- [SET PROBLEM A]:
Reproduce the portion of the patent text starting at "6. The intake" and ending at "an asymmetrical footprint.".
- [SET PROBLEM B]:
Decide whether each statement below agrees with the patent text, answering yes or no and quoting the deciding words: (i) the application is a division of U.S. Pat. No. 7,441,551; (ii) the '092 application was filed on Jun. 2, 2008; (iii) claim 5 describes a blocking portion with a curved side.
*** PAGE TEXT
Attorney, Agent or Firm: Plumsea Law Group, LLC
Parent Case Text
CROSS-REFERENCE TO RELATED APPLICATIONS
This application is a division of U.S. Pat. No. 7,441,551,
currently U.S. application Ser. No. 11/209,092, titled "Intake
Manifold", filed on Aug. 22, 2005, and which was allowed on Jun. 2,
2008. The '092 application is hereby incorporated by reference.
Claims
What is claimed is:
1. An intake manifold comprising: a chamber configured to receive
PCV gas, wherein the chamber is formed by a groove disposed in the
intake manifold; the chamber having a bottom; a port hole disposed
in the bottom of the chamber, the port hole placing the chamber in
fluid communication with a port; a fluid blocker associated with
the bottom of the chamber, the fluid blocker extending an altitude
above the bottom of the chamber; wherein the fluid blocker prevents
fluid below the altitude from entering the port hole; and wherein
the fluid blocker is configured to allow the PCV gas above the
altitude to enter the port hole.
2. The intake manifold according to claim 1, wherein the fluid
blocker is configured to prevent ice from entering the port
hole.
3. The intake manifold according to claim 1, wherein the fluid
blocker includes a blocking portion and an insert portion, the
insert portion shaped to correspond with the port hole.
4. The intake manifold according to claim 1, wherein the fluid
blocker includes a blocking portion having a sloped side.
5. The intake manifold according to claim 1, wherein the fluid
blocker includes a blocking portion having a stepped side.
6. The intake manifold according to claim 1, wherein the fluid
blocker includes a blocking portion having a curved side.
7. The intake manifold according to claim 1, wherein the fluid
blocker includes an asymmetrical footprint.
8. The intake manifold according to claim 1, wherein the fluid
blocker includes a generally symmetrical footprint.
******
*** DATA SUPPLIED
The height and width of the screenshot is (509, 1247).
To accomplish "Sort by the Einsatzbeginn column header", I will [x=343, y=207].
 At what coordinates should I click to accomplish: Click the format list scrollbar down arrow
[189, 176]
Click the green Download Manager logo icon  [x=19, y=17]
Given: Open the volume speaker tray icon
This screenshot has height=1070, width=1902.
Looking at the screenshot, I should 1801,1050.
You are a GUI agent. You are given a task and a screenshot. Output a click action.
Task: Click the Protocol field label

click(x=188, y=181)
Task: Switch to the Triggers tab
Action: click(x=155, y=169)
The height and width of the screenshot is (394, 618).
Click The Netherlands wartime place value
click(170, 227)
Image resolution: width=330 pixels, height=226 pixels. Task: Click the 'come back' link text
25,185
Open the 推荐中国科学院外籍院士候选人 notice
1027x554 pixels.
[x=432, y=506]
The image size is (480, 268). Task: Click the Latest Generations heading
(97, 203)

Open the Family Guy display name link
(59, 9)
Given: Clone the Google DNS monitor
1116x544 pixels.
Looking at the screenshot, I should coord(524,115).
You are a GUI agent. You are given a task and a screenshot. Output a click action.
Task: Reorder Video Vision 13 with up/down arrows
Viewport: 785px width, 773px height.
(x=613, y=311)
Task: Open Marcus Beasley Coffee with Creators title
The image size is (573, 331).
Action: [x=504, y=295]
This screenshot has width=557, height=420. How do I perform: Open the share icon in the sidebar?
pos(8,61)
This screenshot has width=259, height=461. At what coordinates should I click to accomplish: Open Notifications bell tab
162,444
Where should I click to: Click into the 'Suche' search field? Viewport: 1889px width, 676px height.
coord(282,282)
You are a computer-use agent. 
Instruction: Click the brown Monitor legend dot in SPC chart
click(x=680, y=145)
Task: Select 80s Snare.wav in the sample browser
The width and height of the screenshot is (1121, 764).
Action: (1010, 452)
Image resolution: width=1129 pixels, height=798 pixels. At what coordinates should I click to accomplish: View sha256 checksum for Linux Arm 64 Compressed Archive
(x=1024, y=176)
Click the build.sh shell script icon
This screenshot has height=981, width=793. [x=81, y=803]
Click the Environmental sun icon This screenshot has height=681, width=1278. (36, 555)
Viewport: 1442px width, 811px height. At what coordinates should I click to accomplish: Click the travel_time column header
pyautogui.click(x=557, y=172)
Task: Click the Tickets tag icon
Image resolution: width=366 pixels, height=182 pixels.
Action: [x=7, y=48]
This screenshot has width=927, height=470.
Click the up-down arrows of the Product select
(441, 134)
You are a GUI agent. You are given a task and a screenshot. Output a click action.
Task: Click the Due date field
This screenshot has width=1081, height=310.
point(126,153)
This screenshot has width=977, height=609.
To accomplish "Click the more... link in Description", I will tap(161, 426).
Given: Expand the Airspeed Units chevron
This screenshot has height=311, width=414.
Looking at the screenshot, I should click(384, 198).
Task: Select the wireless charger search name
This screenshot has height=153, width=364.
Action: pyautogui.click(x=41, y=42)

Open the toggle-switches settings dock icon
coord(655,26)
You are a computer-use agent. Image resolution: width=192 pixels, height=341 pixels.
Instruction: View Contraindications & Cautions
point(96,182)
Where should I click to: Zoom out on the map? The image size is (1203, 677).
******
- [FULL RESPONSE A]:
6. The intake manifold according to claim 1, wherein the fluid
blocker includes a blocking portion having a curved side.
7. The intake manifold according to claim 1, wherein the fluid
blocker includes an asymmetrical footprint.

- [FULL RESPONSE B]:
(i) Yes: "This application is a division of U.S. Pat. No. 7,441,551"
(ii) No: "filed on Aug. 22, 2005"
(iii) No: "a blocking portion having a stepped side"